Turchia, pugno di ferro di Erdogan contro le Ong

di asspleiadi7@ - domenica 27 dicembre 2020

Turchia, pugno di ferro di Erdogan contro le Ong

Il Parlamento turco approva una legge sulla supervisione delle associazioni.

La libertà é ormai un sogno in Turchia, dove Erdogan domina la scena e ora arriva a limitare anche fondazioni e associazioni in prima linea per i diritti civili. Immediata la reazione di Amnesty International che, unitamente ad altre Ong internazionali, teme l'occultamento di quelle verità troppo scomode per il potere di Erdogan.

La legge

E' di poco fa la notizia che arriva da Ankara e che deflagra nell'universo politico internazionale.

Il Parlamento turco ha approvato una legge che consente al ministro degli interni di sostituire i membri delle organizzazioni accusate di terrorismo( accusa molto ricorrente nel regno di Erdogan) e nominarne altri.

Ma addirittura può rivolgersi ai tribunali per interrompere l'attività di questi gruppi.

Né sono esenti da eventuali limitazioni anchele Organizzazioni Internazionali, che potrebbero essere penalizzate da questa legge.

Le reazioni

E' scattato subito l'allarme per Amnesty International eHuman Rights Association che si sono sempre battute contro le dilaganti accuse di terrorismo in Turchia, ritenute del tutto arbitrarie.

Una legge che, per le Ong internazionali, viola la presunzione d'innocenza e punisce tutti coloro che sono ancora alle prese con procedimenti penali, ovviamente non conclusi.

La libertà perduta

Cresce sempre di più infatti, nella Turcha di Erdogan, il nomero degli indagati per terrorismo.
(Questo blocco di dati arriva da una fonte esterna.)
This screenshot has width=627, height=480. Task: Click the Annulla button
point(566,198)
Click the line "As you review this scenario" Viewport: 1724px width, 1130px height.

Giornalisti, dissidenti, attivisti per i diritti civili, politici e membri di organizzazioni professionali sono le vittime di un 'sistema' che non dà spazio alle critiche o all'opposizione.

E il clima che si respira é da 'caccia alle streghe'. La libertà di stampa, di opinione sono ormai una chimera e le carceri turche sono sempre più affollate.

Il colpo di Stato

Il regime di Erdogan, padrone assoluto della scena, si fa sempre più repressivo. E incombe lo spettro di quel 'colpo di Stato' ( durato appena 4 ore) del 2016.

Ancora oggi si cercano i colpevoli, coloro che con le proprie trame possono aver causato un simile evento, mentre Erdogan consolida sempre di più il proprio dominio.